L'économie de l'U.R.S.S. a été, jusqu'en 1990, une économie socialiste planifiée, dirigée par le Parti communiste à travers un système centralisé d'administration économique. La propriété d'État y jouait un rôle dominant et l'ensemble des activités économiques était orienté par un plan impératif. Ce système s'est effondré en 1991. Il est cependant indispensable de le comprendre, car ses séquelles perdurent à l'époque de la transition.

Depuis de nombreuses années déjà, le modèle ne fonctionnait pas bien. La croissance économique, après la période de reconstruction qui suivit la Seconde Guerre mondiale, a commencé à s'essouffler dans les années soixante. Des vagues successives de réformes ont tenté de revitaliser l'économie. La dernière en date, la perestroïka mise en œuvre par Mikhaïl Gorbatchev, s'enlisa en quelques années pour se terminer sur l'effondrement économique. À la veille de cet effondrement, l'économie soviétique n'était certes plus de type « stalinien », et les réformes intervenues l'avaient profondément modifiée. Cependant, les caractéristiques marquantes du système étaient toujours présentes, malgré les altérations qui lui avaient permis de s'adapter. Elles influençaient les mécanismes de fonctionnement de l'économie, ses performances, les comportements des agents économiques – travailleurs et consommateurs –, l'insertion de ce grand pays dans l'économie mondiale.

Les mécanismes de fonctionnement

On présente généralement l'économie soviétique comme un Léviathan, où toutes les décisions étaient prises du centre et où les moindres détails des activités étaient effectivement régis par un plan géant, ne laissant aucune marge de manœuvre aux exécutants. La réalité était plus complexe et plus confuse.

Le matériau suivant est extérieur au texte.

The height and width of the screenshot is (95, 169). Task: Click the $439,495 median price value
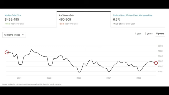click(x=12, y=20)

L'économie était subordonnée au monopole politique du Parti communiste. Le parti ne dirigeait pas formellement l'économie. Il en définissait, au sommet, les grandes orientations, le sens des réformes. À la base, il intervenait dans la gestion des unités de production par les cadres de la nomenklatura que lui-même y avait placés. La direction opérationnelle était assurée par une administration pléthorique, organisée sur la base du principe sectoriel, c'est-à-dire par grandes branches d'activité sous la responsabilité de ministères. Ces ministères transmettaient les directives centrales à leurs entreprises, mais aussi formaient avec celles-ci des cartels puissants, dont l'objectif consistait à complaire aux autorités politiques tout en assurant leurs propres intérêts matériels. Complaire aux autorités politiques signifiait exécuter formellement le plan : d'où l'importance de celui-ci.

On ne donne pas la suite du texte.